Deep Dive: E8C06
The correct answer is B: 50 Hz. The bandwidth of an FT8 signal is 50 Hz. FT8 is a very narrow-band digital mode designed for weak-signal work, and it occupies only 50 Hz of bandwidth. FT8 uses 8-FSK (8-tone frequency shift keying) modulation with a symbol rate of 6.25 baud. The narrow 50 Hz bandwidth allows many FT8 signals to operate in a small frequency range (typically 200 Hz wide segments) without interfering with each other. This narrow bandwidth, combined with forward error correction, makes FT8 very effective for weak-signal communications. FT8's 50 Hz bandwidth is one of its key characteristics that makes it popular for DX and weak-signal work.
Why Other Answers Are Wrong
Option A: Incorrect. 10 Hz is too narrow for FT8. FT8 uses 8 tones and needs 50 Hz bandwidth. Option C: Incorrect. 600 Hz would be way too wide for FT8. FT8 is designed to be very narrow-band (50 Hz). Option D: Incorrect. 2.4 kHz is much too wide.
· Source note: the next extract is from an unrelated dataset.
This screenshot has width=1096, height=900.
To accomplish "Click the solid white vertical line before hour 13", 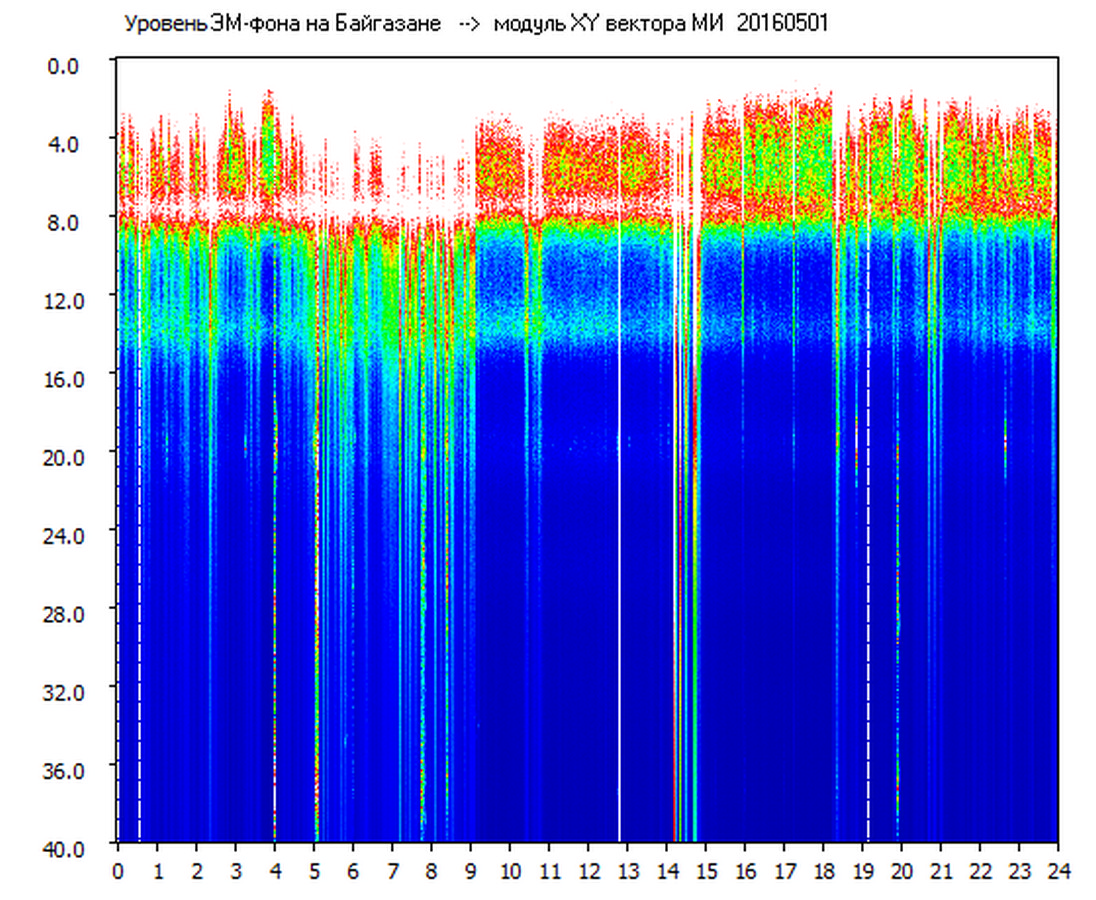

That's more typical of SSB voice bandwidth, not FT8.
Exam Tip
FT8 bandwidth = 50 Hz. Remember: FT8 signals occupy 50 Hz bandwidth. This narrow bandwidth allows many FT8 signals to operate in a small frequency range.
Memory Aid
**F**T8 **B**andwidth = **5**0 **H**z (think 'FB = 50Hz')
Real-World Example
You're operating FT8 on 20 meters. Your FT8 signal occupies only 50 Hz of bandwidth. This narrow bandwidth, combined with FT8's error correction, allows you to make contacts even with very weak signals. Many FT8 signals can operate in a 200 Hz segment without interfering with each other because each only uses 50 Hz.
Source & Coverage
Question Pool: 2024-2028 Question Pool
Subelement: E8C
Reference: FCC Part 97.3
Key Concepts
Verified Content
Question from the official FCC Extra Class pool. Explanation reviewed by licensed amateur radio operators and mapped to the E8C topic.